Stored data entries:
──────

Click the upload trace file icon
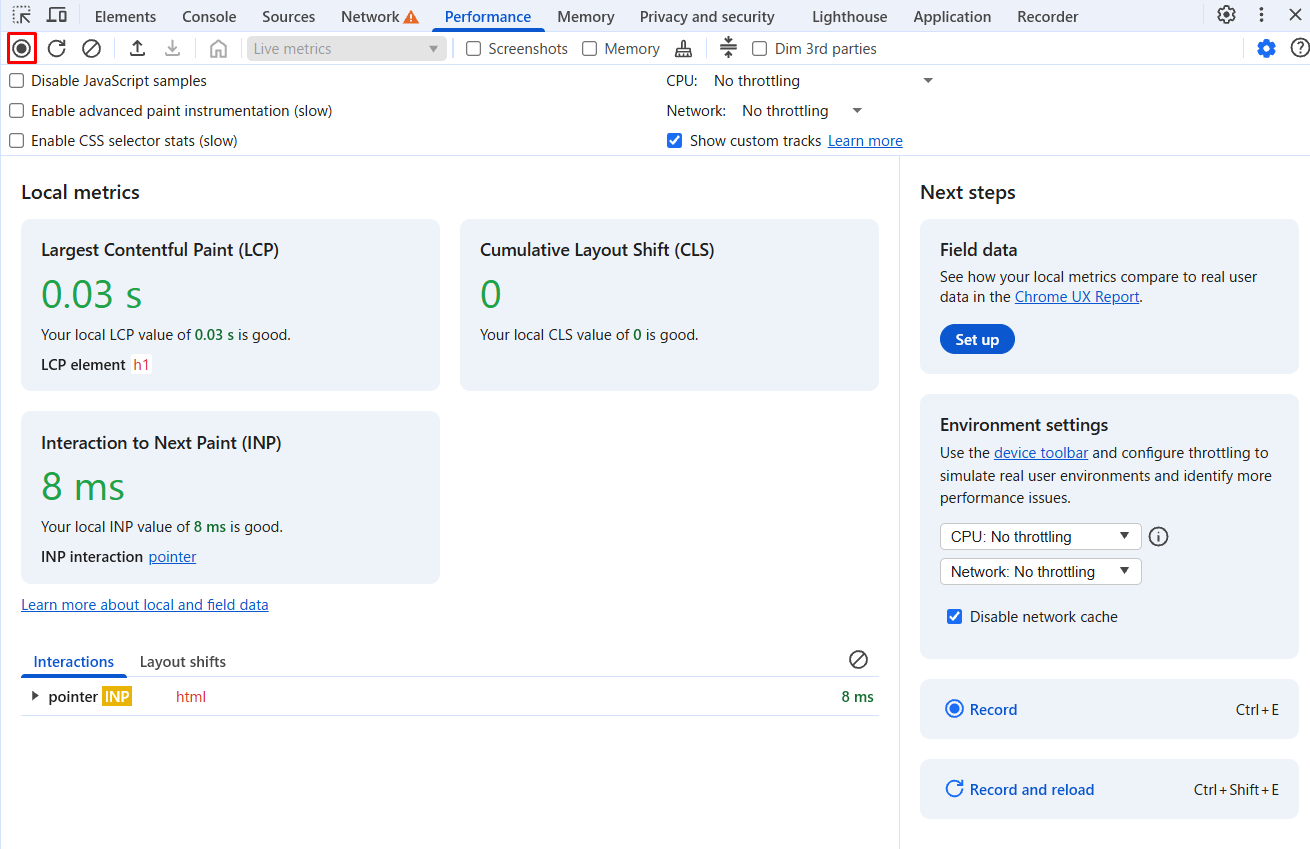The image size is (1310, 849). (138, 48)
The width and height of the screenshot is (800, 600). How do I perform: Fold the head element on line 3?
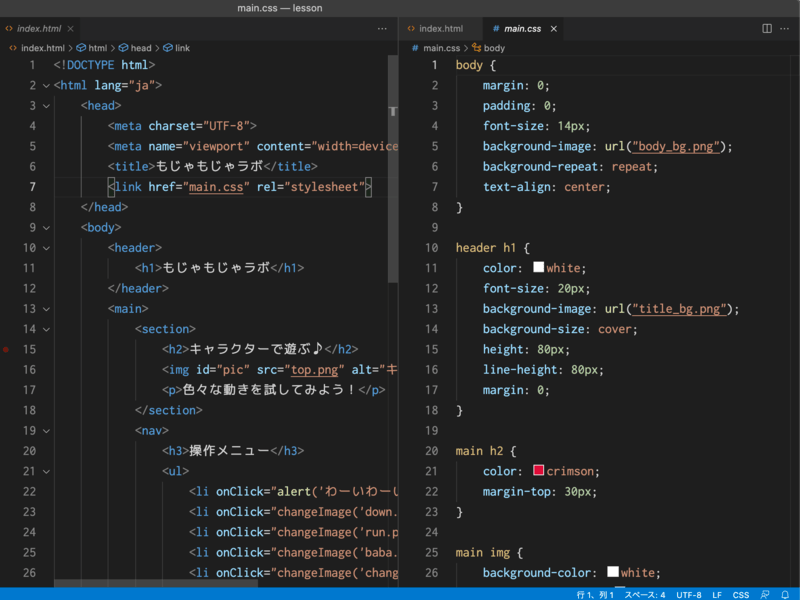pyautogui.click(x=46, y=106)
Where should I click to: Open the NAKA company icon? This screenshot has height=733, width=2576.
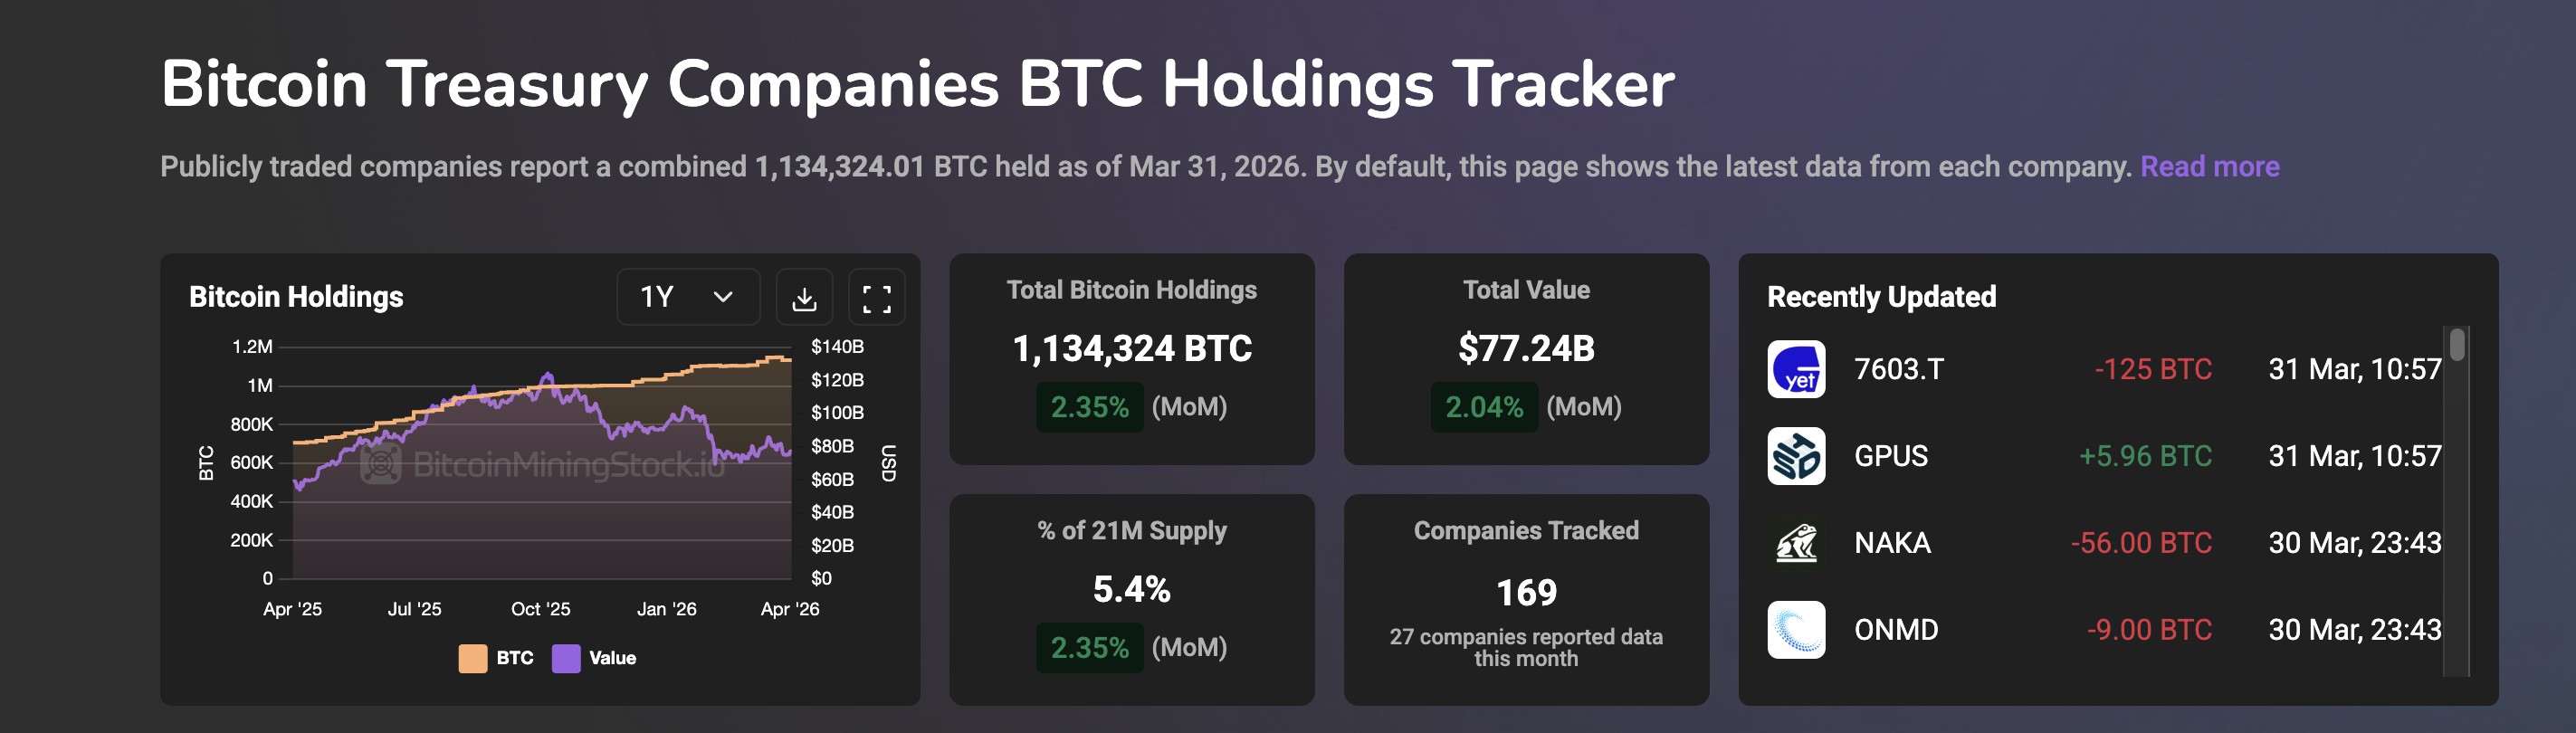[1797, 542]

──────

# Goal of the exercise
Retype the data above exactly, dropping every picture.

# Result of the exercise
Click the upload trace file icon
The image size is (1310, 849). (138, 48)
The width and height of the screenshot is (800, 600). How do I perform: Fold the head element on line 3?
pyautogui.click(x=46, y=106)
Where should I click to: Open the NAKA company icon? This screenshot has height=733, width=2576.
[1797, 542]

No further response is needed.